* **Data items**
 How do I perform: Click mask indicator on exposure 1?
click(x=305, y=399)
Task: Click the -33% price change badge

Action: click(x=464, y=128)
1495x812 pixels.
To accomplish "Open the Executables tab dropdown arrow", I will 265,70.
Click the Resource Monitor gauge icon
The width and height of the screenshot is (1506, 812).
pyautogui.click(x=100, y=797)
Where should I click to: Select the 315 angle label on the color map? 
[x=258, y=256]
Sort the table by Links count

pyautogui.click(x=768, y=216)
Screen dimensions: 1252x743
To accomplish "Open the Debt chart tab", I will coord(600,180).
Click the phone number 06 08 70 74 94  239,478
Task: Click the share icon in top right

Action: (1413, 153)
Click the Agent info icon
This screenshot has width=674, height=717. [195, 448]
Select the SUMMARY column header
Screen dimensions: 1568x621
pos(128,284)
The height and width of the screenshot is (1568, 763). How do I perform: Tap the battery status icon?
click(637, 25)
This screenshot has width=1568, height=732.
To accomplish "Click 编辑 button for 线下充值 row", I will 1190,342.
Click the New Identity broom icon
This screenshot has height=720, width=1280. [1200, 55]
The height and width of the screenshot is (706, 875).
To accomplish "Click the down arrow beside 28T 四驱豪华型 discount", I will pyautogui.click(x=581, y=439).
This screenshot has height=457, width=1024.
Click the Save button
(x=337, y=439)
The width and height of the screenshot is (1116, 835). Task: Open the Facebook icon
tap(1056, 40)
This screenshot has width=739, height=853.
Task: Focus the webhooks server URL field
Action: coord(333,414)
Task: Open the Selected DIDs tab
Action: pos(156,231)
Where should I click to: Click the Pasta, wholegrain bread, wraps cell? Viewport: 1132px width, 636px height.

* **TASK STATEMENT**
All records should be written out again exactly as given.

* **SOLUTION FOR THIS TASK**
 How do I perform: Click mask indicator on exposure 1?
click(x=305, y=399)
Task: Click the -33% price change badge

Action: click(x=464, y=128)
1495x812 pixels.
To accomplish "Open the Executables tab dropdown arrow", I will 265,70.
Click the Resource Monitor gauge icon
The width and height of the screenshot is (1506, 812).
pyautogui.click(x=100, y=797)
Where should I click to: Select the 315 angle label on the color map? 
[x=258, y=256]
Sort the table by Links count

pyautogui.click(x=768, y=216)
Screen dimensions: 1252x743
To accomplish "Open the Debt chart tab", I will coord(600,180).
Click the phone number 06 08 70 74 94  239,478
Task: Click the share icon in top right

Action: (1413, 153)
Click the Agent info icon
This screenshot has width=674, height=717. [195, 448]
Select the SUMMARY column header
Screen dimensions: 1568x621
pos(128,284)
The height and width of the screenshot is (1568, 763). How do I perform: Tap the battery status icon?
click(637, 25)
This screenshot has width=1568, height=732.
To accomplish "Click 编辑 button for 线下充值 row", I will 1190,342.
Click the New Identity broom icon
This screenshot has height=720, width=1280. [1200, 55]
The height and width of the screenshot is (706, 875).
To accomplish "Click the down arrow beside 28T 四驱豪华型 discount", I will pyautogui.click(x=581, y=439).
This screenshot has height=457, width=1024.
Click the Save button
(x=337, y=439)
The width and height of the screenshot is (1116, 835). Task: Open the Facebook icon
tap(1056, 40)
This screenshot has width=739, height=853.
Task: Focus the webhooks server URL field
Action: coord(333,414)
Task: Open the Selected DIDs tab
Action: pos(156,231)
Where should I click to: Click the Pasta, wholegrain bread, wraps cell? Viewport: 1132px width, 636px height.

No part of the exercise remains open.